> _What is expected_: Print the lines in the listing below that fall between the line with "Screen dimensions: 696x382" and the line with "Open the gift box icon menu", those two lines included, exactly as they stand and with nothing else.

--- START ---

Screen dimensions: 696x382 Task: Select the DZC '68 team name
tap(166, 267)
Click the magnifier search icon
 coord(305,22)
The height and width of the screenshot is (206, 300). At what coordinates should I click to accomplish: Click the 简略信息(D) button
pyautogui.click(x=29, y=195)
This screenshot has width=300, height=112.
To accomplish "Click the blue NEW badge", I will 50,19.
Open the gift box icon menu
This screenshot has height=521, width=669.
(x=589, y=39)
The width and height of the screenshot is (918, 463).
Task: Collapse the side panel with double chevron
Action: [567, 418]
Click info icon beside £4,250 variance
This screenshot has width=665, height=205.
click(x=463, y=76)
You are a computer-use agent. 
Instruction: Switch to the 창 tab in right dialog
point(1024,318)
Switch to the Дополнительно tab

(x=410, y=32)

--- END ---
--- START ---

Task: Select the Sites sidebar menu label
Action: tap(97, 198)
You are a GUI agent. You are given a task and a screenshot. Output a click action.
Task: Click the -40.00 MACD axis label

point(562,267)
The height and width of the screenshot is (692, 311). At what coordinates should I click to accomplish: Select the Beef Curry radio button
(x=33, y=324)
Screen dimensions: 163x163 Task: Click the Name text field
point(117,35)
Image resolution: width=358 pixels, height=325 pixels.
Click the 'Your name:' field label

--- END ---

> _Exercise response_:
Screen dimensions: 696x382 Task: Select the DZC '68 team name
tap(166, 267)
Click the magnifier search icon
 coord(305,22)
The height and width of the screenshot is (206, 300). At what coordinates should I click to accomplish: Click the 简略信息(D) button
pyautogui.click(x=29, y=195)
This screenshot has width=300, height=112.
To accomplish "Click the blue NEW badge", I will 50,19.
Open the gift box icon menu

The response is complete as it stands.